Main Dishes

Cauliflower Bake with Baby Capers

Cauliflower Bake with Baby Capers

I have been making this bake since my early days of cooking. Cauliflower Bake with Baby Capers is your ultimate winter bake with its creamy texture and heartiness. Best served with a fresh salad as it is quite filling. Try a winter salad like coleslaw. I served mine with white cabbage, green onion and parsley salad with creamy mustard dressing. The recipe below is for 2.

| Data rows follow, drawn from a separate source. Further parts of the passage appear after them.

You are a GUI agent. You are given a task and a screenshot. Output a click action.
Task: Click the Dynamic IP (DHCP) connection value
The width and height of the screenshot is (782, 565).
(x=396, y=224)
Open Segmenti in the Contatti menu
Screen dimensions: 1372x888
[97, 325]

cauliflower bake baby capers

Cauliflower Bake with Baby Capers

Ingredients:
½ cauliflower
Juice of ½ lemon
1 tablespoon vegetable oil
1 small onion, chopped
1 tablespoon concentrated tomato paste
1 cup boiled water
1 teaspoon Turkish chilli flakes
Salt and pepper to taste
1 teaspoon baby capers in brine
1 tablespoon flat-leaf continental parsley, chopped

For Béchamel Sauce:
1 tablespoon unsalted butter
1 tablespoon plain flour
1 cup milk
Salt to taste

Grated cheese (I used Nimbin)

Method:
• Boil some water in a pot and add the cauliflower and lemon juice. Cook for 10 minutes. Drain and set aside.
• Heat the oil in a pot. You can use the same pot as you boiled the cauliflower in –just dry it properly before you return it to heat so that the oil won’t splatter. Fry the onions until they are thoroughly cooked. Dilute the concentrated tomato paste in boiled water and add to the onions. Season with Turkish chili flakes, salt and pepper. Bring to a boil. Lastly add baby capers and chopped parsley. Mix in the par-boiled cauliflower and make sure that each piece is covered in tomato sauce.
• Remove from heat and divide the cauliflower dish in tomato sauce into two oven-proof dish.
• To Make the Béchamel Sauce: Melt butter in a small saucepan over medium-high heat until foaming. When melted, add flour and cook stirring with a wooden spatula. Spatulas work better than wooden spoons in a situation like this in a way that the sauce does not form lumps. It is more difficult to achieve smooth texture with a spoon. Remove from heat and slowly add cold milk, whisking constantly until the sauce becomes thick and glossy. Add salt, stir well and remove from heat.
• Cover the cauliflowers with béchamel sauce and top them up with grated cheese.
• Place the bakes under the grill and brown the top. Serve hot.